**Challenge:**
Could you reproduce everything from the line containing "Image resolution: width=952" down to and including the line containing "(218, 135).", scaling each coordinate in the answers by 0.6 and rounding to whole numbers with halves going up? Keep the request wording and its numbers unchanged, and omit the pictures.

(Word and element location data)
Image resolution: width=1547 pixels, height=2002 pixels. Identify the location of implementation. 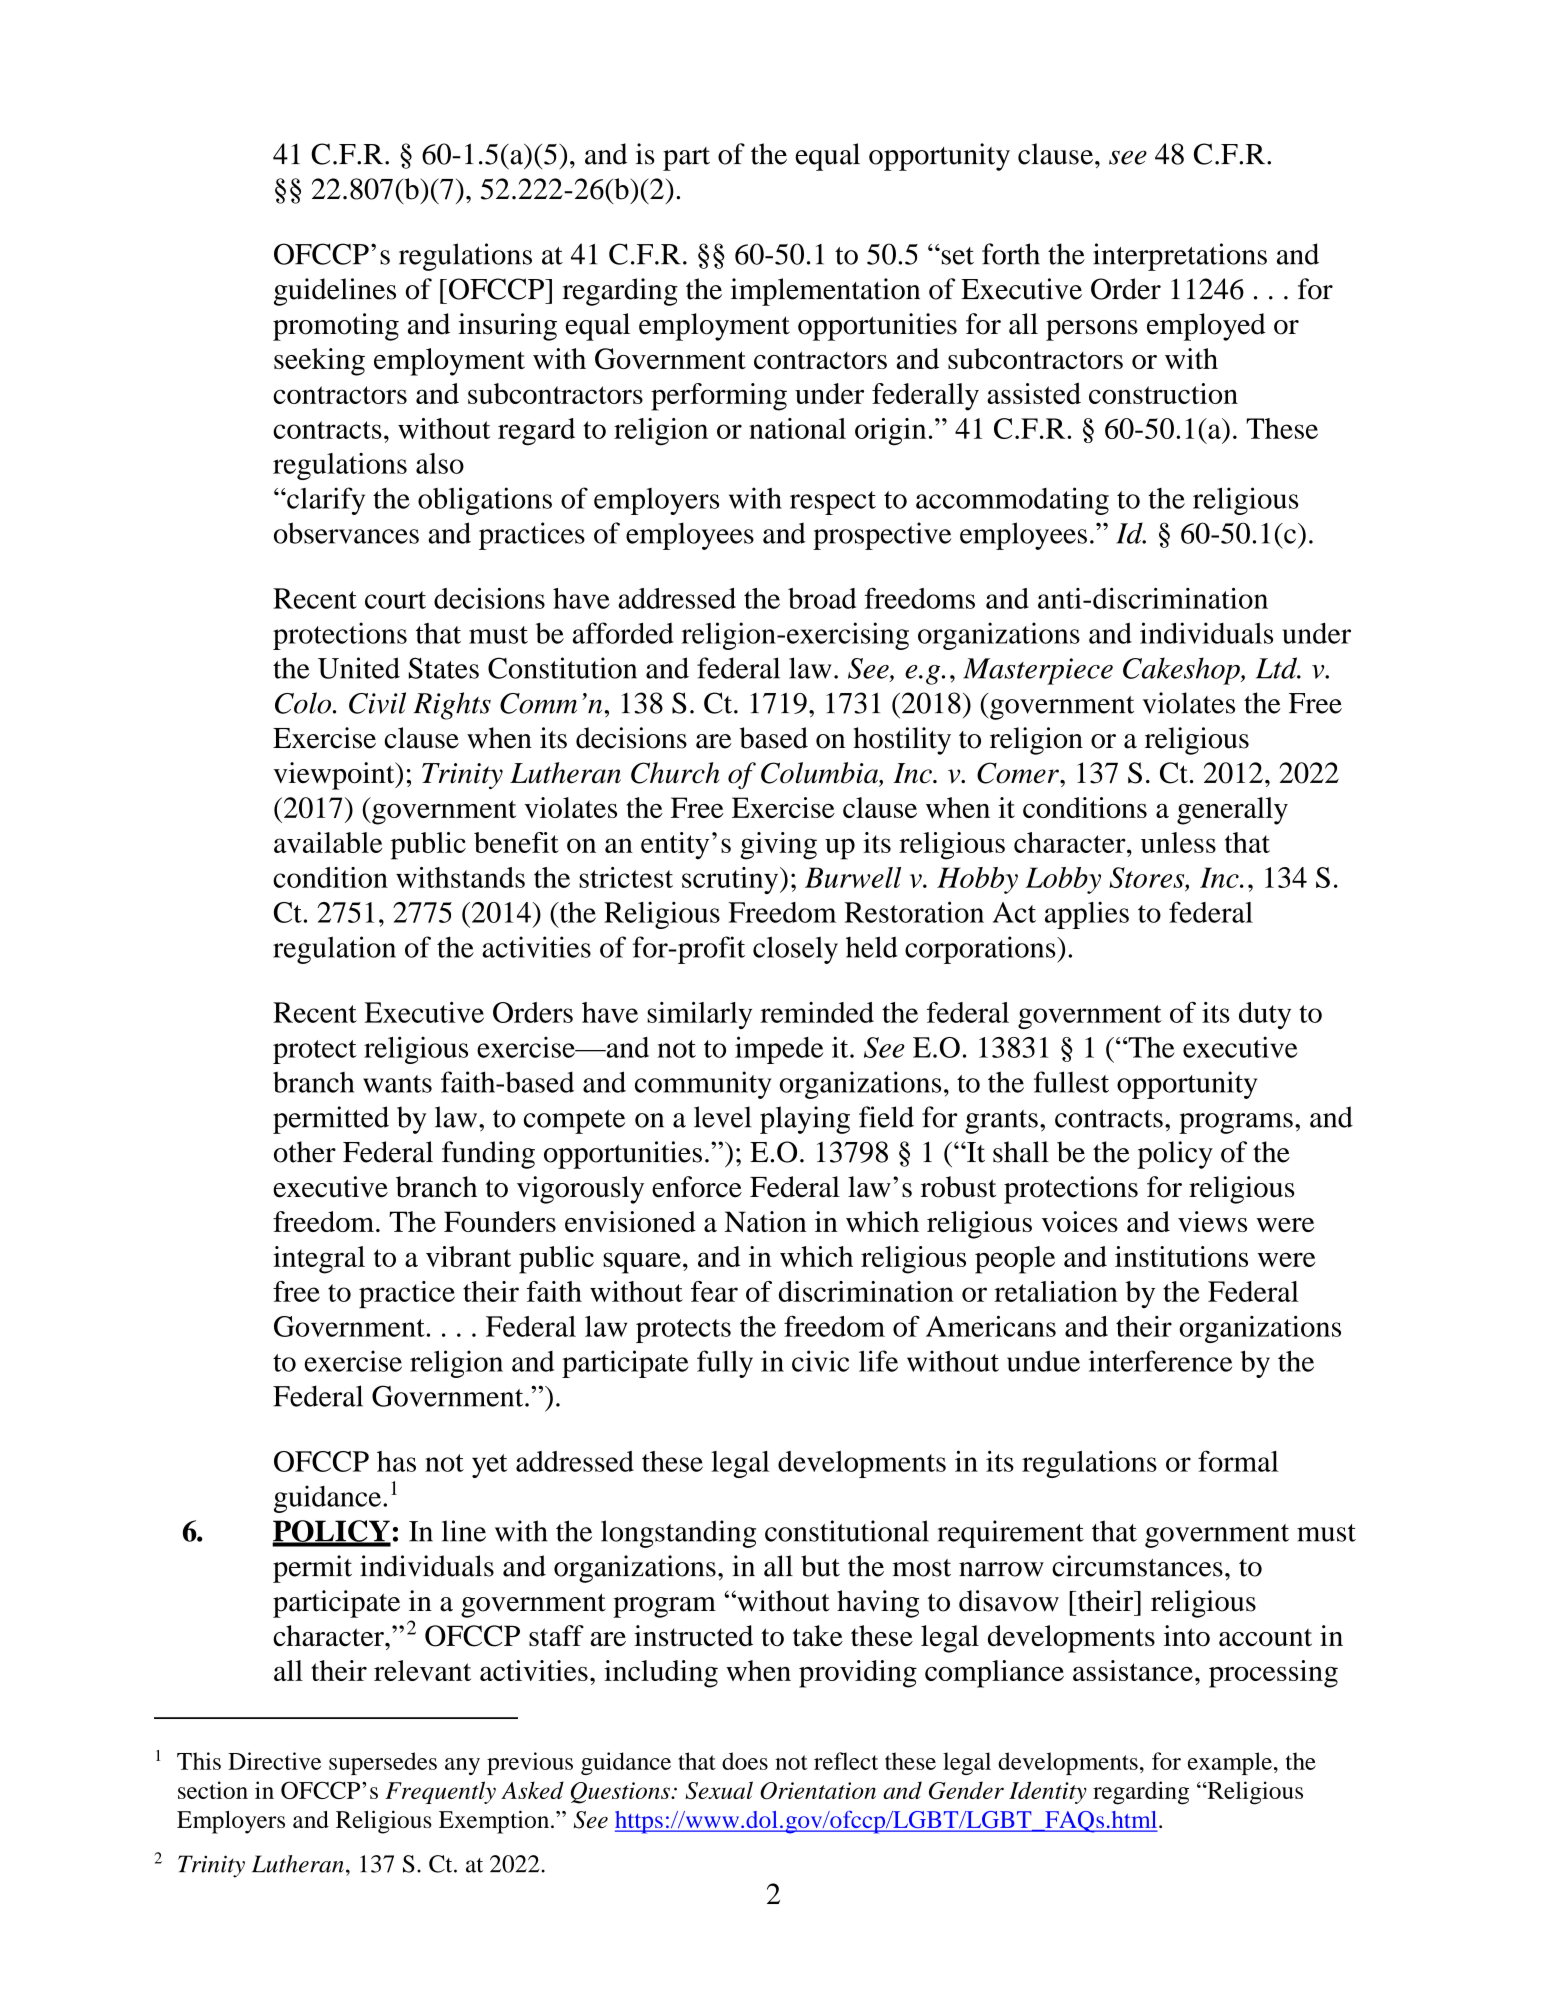
(825, 292).
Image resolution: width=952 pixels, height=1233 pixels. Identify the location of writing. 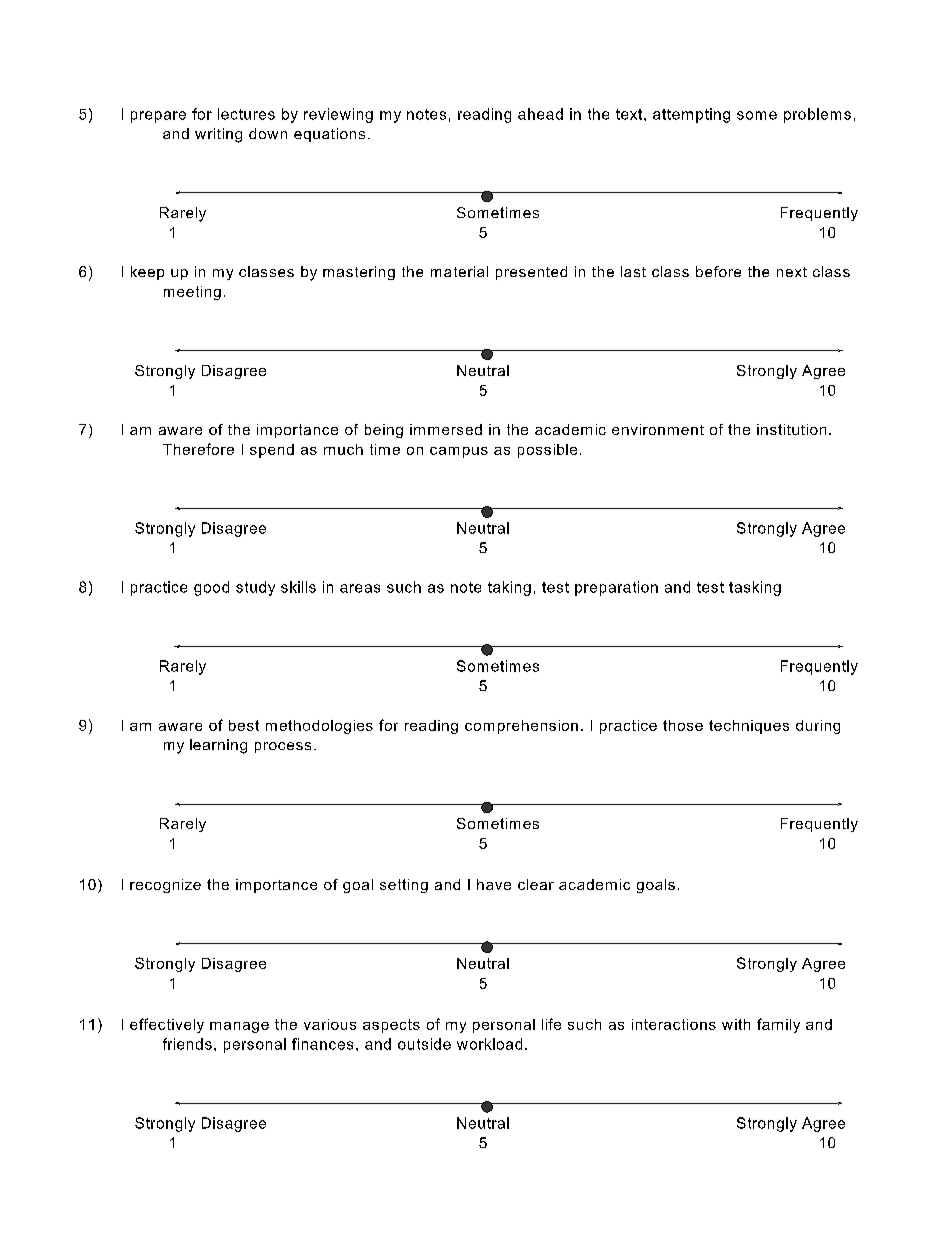
(218, 135).
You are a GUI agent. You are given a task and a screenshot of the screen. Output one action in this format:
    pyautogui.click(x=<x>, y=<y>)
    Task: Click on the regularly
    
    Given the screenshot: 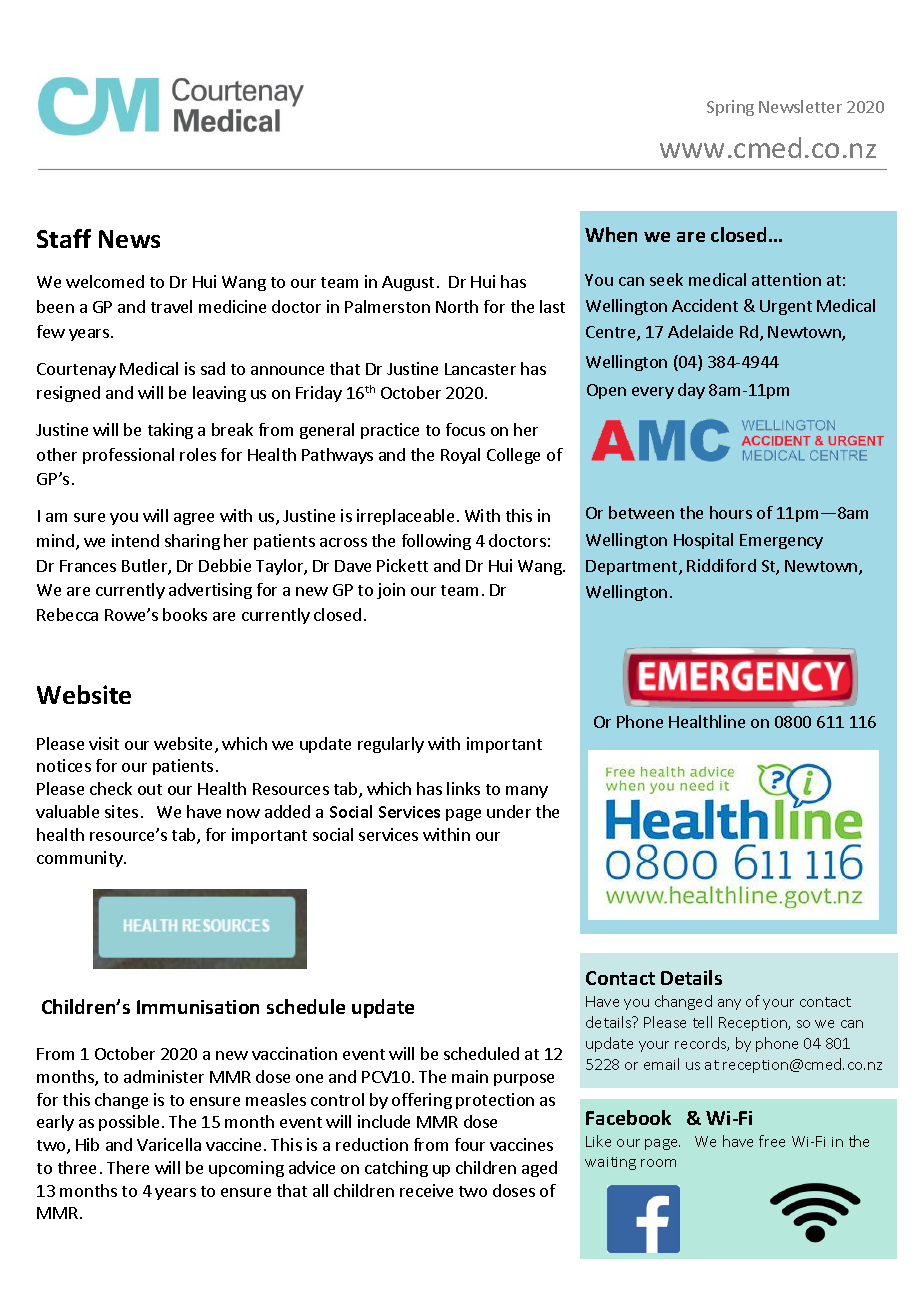 What is the action you would take?
    pyautogui.click(x=391, y=745)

**Final result:**
Image resolution: width=952 pixels, height=1233 pixels. Identify the location of writing. 
(131, 81).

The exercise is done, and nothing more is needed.